_What you should do_
All of the entries need to be repeated exactly. Leave nothing out.

_Stored data_
+-------+

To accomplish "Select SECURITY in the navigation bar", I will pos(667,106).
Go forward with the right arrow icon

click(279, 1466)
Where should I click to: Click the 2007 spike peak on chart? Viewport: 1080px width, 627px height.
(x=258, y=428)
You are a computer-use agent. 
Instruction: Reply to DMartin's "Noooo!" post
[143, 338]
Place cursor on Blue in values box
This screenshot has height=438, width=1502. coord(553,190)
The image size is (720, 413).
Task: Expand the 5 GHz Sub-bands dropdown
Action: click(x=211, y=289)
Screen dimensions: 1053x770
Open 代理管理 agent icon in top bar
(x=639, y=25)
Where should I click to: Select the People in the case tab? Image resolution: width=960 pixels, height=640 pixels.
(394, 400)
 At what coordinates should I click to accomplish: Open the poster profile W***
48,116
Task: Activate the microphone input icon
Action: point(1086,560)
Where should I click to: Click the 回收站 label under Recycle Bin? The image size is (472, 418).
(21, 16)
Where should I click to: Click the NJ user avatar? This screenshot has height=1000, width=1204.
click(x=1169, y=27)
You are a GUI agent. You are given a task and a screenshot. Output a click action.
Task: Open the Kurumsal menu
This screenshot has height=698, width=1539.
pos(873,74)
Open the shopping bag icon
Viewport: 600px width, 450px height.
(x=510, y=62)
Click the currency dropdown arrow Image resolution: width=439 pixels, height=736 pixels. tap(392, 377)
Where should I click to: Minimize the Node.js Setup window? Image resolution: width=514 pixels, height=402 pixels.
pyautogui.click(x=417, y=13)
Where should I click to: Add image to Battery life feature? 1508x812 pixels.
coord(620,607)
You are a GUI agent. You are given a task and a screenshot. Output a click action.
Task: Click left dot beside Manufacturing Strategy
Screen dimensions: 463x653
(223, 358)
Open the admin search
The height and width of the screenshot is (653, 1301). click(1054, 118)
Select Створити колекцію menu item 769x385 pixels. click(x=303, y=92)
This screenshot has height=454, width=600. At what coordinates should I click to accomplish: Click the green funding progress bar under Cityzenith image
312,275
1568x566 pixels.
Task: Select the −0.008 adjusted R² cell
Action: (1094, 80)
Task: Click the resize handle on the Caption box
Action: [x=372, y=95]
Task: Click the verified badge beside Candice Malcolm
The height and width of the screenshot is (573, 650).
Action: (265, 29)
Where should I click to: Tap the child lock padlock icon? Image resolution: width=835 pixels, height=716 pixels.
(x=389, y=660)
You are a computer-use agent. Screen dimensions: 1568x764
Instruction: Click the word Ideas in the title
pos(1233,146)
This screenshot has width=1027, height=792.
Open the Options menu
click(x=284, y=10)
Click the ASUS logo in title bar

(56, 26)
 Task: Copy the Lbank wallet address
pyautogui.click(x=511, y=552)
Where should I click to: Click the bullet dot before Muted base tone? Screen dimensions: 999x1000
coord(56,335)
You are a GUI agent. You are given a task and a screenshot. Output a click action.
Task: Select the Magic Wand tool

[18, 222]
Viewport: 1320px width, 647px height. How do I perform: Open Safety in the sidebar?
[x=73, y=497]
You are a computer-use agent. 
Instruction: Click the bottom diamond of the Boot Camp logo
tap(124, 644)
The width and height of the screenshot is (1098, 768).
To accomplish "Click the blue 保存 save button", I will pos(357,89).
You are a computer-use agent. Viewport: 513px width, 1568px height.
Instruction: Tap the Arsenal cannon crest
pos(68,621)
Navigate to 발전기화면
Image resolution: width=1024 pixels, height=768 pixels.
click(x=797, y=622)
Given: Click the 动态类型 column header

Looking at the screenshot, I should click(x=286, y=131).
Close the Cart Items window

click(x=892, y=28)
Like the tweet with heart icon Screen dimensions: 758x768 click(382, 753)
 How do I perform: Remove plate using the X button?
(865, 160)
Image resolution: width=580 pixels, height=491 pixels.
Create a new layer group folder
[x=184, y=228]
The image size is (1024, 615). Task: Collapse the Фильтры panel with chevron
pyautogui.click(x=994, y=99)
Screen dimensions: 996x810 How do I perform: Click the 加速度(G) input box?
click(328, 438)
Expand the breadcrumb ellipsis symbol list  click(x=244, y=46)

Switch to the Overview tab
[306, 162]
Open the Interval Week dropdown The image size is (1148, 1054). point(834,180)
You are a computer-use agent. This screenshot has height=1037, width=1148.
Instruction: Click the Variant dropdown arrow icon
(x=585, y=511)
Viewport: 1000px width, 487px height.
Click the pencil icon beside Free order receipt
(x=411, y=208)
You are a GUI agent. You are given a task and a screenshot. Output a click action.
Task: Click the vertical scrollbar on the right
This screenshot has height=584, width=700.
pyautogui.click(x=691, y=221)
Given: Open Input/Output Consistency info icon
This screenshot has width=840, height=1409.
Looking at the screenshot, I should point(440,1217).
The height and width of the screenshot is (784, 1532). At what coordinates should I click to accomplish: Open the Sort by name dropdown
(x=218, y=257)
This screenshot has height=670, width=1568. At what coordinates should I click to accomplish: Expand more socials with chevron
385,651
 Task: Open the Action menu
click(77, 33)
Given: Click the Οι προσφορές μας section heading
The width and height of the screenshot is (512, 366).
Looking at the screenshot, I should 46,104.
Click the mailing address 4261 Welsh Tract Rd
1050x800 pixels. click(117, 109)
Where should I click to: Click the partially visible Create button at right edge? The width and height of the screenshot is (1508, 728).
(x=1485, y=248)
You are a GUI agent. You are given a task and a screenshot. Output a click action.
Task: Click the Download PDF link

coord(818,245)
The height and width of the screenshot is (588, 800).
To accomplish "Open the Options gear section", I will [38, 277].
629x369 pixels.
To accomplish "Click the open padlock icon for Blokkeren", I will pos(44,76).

+-------+

_Solution below_
To accomplish "Select SECURITY in the navigation bar", I will pos(667,106).
Go forward with the right arrow icon

click(279, 1466)
Where should I click to: Click the 2007 spike peak on chart? Viewport: 1080px width, 627px height.
(x=258, y=428)
You are a computer-use agent. 
Instruction: Reply to DMartin's "Noooo!" post
[143, 338]
Place cursor on Blue in values box
This screenshot has height=438, width=1502. coord(553,190)
The image size is (720, 413).
Task: Expand the 5 GHz Sub-bands dropdown
Action: click(x=211, y=289)
Screen dimensions: 1053x770
Open 代理管理 agent icon in top bar
(x=639, y=25)
Where should I click to: Select the People in the case tab? Image resolution: width=960 pixels, height=640 pixels.
(394, 400)
 At what coordinates should I click to accomplish: Open the poster profile W***
48,116
Task: Activate the microphone input icon
Action: point(1086,560)
Where should I click to: Click the 回收站 label under Recycle Bin? The image size is (472, 418).
(21, 16)
Where should I click to: Click the NJ user avatar? This screenshot has height=1000, width=1204.
click(x=1169, y=27)
You are a GUI agent. You are given a task and a screenshot. Output a click action.
Task: Open the Kurumsal menu
This screenshot has height=698, width=1539.
pos(873,74)
Open the shopping bag icon
Viewport: 600px width, 450px height.
(x=510, y=62)
Click the currency dropdown arrow Image resolution: width=439 pixels, height=736 pixels. tap(392, 377)
Where should I click to: Minimize the Node.js Setup window? Image resolution: width=514 pixels, height=402 pixels.
pyautogui.click(x=417, y=13)
Where should I click to: Add image to Battery life feature? 1508x812 pixels.
coord(620,607)
You are a GUI agent. You are given a task and a screenshot. Output a click action.
Task: Click left dot beside Manufacturing Strategy
Screen dimensions: 463x653
(223, 358)
Open the admin search
The height and width of the screenshot is (653, 1301). click(1054, 118)
Select Створити колекцію menu item 769x385 pixels. click(x=303, y=92)
This screenshot has height=454, width=600. At what coordinates should I click to accomplish: Click the green funding progress bar under Cityzenith image
312,275
1568x566 pixels.
Task: Select the −0.008 adjusted R² cell
Action: (1094, 80)
Task: Click the resize handle on the Caption box
Action: [x=372, y=95]
Task: Click the verified badge beside Candice Malcolm
The height and width of the screenshot is (573, 650).
Action: (265, 29)
Where should I click to: Tap the child lock padlock icon? Image resolution: width=835 pixels, height=716 pixels.
(x=389, y=660)
You are a computer-use agent. Screen dimensions: 1568x764
Instruction: Click the word Ideas in the title
pos(1233,146)
This screenshot has width=1027, height=792.
Open the Options menu
click(x=284, y=10)
Click the ASUS logo in title bar

(56, 26)
 Task: Copy the Lbank wallet address
pyautogui.click(x=511, y=552)
Where should I click to: Click the bullet dot before Muted base tone? Screen dimensions: 999x1000
coord(56,335)
You are a GUI agent. You are given a task and a screenshot. Output a click action.
Task: Select the Magic Wand tool

[18, 222]
Viewport: 1320px width, 647px height. How do I perform: Open Safety in the sidebar?
[x=73, y=497]
You are a computer-use agent. 
Instruction: Click the bottom diamond of the Boot Camp logo
tap(124, 644)
The width and height of the screenshot is (1098, 768).
To accomplish "Click the blue 保存 save button", I will pos(357,89).
You are a computer-use agent. Viewport: 513px width, 1568px height.
Instruction: Tap the Arsenal cannon crest
pos(68,621)
Navigate to 발전기화면
Image resolution: width=1024 pixels, height=768 pixels.
click(x=797, y=622)
Given: Click the 动态类型 column header

Looking at the screenshot, I should click(x=286, y=131).
Close the Cart Items window

click(x=892, y=28)
Like the tweet with heart icon Screen dimensions: 758x768 click(382, 753)
 How do I perform: Remove plate using the X button?
(865, 160)
Image resolution: width=580 pixels, height=491 pixels.
Create a new layer group folder
[x=184, y=228]
The image size is (1024, 615). Task: Collapse the Фильтры panel with chevron
pyautogui.click(x=994, y=99)
Screen dimensions: 996x810 How do I perform: Click the 加速度(G) input box?
click(328, 438)
Expand the breadcrumb ellipsis symbol list  click(x=244, y=46)

Switch to the Overview tab
[306, 162]
Open the Interval Week dropdown The image size is (1148, 1054). point(834,180)
You are a computer-use agent. This screenshot has height=1037, width=1148.
Instruction: Click the Variant dropdown arrow icon
(x=585, y=511)
Viewport: 1000px width, 487px height.
Click the pencil icon beside Free order receipt
(x=411, y=208)
You are a GUI agent. You are given a task and a screenshot. Output a click action.
Task: Click the vertical scrollbar on the right
This screenshot has height=584, width=700.
pyautogui.click(x=691, y=221)
Given: Open Input/Output Consistency info icon
This screenshot has width=840, height=1409.
Looking at the screenshot, I should point(440,1217).
The height and width of the screenshot is (784, 1532). At what coordinates should I click to accomplish: Open the Sort by name dropdown
(x=218, y=257)
This screenshot has height=670, width=1568. At what coordinates should I click to accomplish: Expand more socials with chevron
385,651
 Task: Open the Action menu
click(77, 33)
Given: Click the Οι προσφορές μας section heading
The width and height of the screenshot is (512, 366).
Looking at the screenshot, I should 46,104.
Click the mailing address 4261 Welsh Tract Rd
1050x800 pixels. click(117, 109)
Where should I click to: Click the partially visible Create button at right edge? The width and height of the screenshot is (1508, 728).
(x=1485, y=248)
You are a GUI agent. You are given a task and a screenshot. Output a click action.
Task: Click the Download PDF link

coord(818,245)
The height and width of the screenshot is (588, 800).
To accomplish "Open the Options gear section", I will [38, 277].
629x369 pixels.
To accomplish "Click the open padlock icon for Blokkeren", I will pos(44,76).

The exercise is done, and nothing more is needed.